AI Leadership Rebalance
China’s AI models processed 98T tokens in June—113% MoM vs US’s 43%—giving it an 85% usage lead. With 20 of the top 50 global models now Chinese (up from 5 in Jan 2025), the US edge is narrowing fast. This reflects not just volume but adoption: Alibaba’s forced switch from Claude to Qoder, coupled with Beijing’s 14k+ regulatory takedowns, shows top-down momentum. NVIDIA’s unconfirmed Rubin delay only adds pressure to American chip dominance—though still unverified.
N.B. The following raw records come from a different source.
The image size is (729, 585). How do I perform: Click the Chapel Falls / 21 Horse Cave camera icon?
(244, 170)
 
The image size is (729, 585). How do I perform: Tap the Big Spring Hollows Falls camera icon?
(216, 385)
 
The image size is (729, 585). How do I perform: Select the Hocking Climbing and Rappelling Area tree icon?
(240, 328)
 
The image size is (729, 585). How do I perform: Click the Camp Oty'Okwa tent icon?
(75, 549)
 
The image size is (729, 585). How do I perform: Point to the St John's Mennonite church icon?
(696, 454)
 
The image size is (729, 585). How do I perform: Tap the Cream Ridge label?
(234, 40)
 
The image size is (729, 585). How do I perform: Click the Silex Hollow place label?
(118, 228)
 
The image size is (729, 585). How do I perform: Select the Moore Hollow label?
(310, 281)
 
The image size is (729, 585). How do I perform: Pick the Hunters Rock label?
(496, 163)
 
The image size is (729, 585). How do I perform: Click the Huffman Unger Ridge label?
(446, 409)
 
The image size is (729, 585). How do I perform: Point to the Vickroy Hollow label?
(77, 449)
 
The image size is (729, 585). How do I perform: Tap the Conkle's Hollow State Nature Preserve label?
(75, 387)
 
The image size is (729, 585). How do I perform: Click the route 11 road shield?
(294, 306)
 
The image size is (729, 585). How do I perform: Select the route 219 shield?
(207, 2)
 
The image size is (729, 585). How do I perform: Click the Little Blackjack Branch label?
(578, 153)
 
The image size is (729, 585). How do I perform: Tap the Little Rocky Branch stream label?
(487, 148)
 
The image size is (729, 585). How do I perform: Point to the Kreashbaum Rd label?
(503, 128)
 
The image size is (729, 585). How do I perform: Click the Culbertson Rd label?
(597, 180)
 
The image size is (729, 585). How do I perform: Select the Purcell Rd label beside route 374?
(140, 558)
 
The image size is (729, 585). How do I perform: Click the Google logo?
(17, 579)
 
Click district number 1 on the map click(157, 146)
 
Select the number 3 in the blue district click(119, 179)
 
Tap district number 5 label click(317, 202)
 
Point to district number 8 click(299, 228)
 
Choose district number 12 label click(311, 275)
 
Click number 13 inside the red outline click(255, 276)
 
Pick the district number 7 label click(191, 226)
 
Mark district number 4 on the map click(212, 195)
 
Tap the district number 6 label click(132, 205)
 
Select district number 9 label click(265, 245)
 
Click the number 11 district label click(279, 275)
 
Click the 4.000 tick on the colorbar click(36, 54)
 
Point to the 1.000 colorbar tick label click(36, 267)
Regulatory Convergence & Stablecoin Normalization
The UK’s removal of stablecoin holding caps and reduction of reserve requirements to 30% signals regulatory maturation. Meanwhile, Korea’s August stablecoin PoC (programmable payments, ZKPs, reserve proofs) and Brazil’s “Operation Maya Veil”—cracking down on crypto-enabled gambling laundering—show divergent but purposeful paths: Europe and Asia are building infrastructure, while BRIC nations enforce compliance. Tokenized stocks (via Ethereum, Solana, BNB Chain, Canton) further integrate legacy finance with on-chain rails—Grayscale sees wrapped, DTCC, and issuer-sponsored models coexisting for years.

RichSilo Verdict

Smart money should watch for two catalysts: (1) a reversal in the BTC/Gold oscillator or breakout from Bitcoin’s 4-year trend channel, and (2) NVIDIA’s official Rubine announcement—or silence. With USD reserves’ undervaluation haunting MicroStrategy and tokenized equities accelerating, infrastructure-ready Layer 1s (especially Ethereum and Solana) offer asymmetric exposure. However, prolonged Middle East instability (per Eni’s warning) and AI supply-chain tensions could delay macro rotations. Monitor token flows into wrapped assets and Korean/Korean-related stablecoin pilots for early sentiment inflection.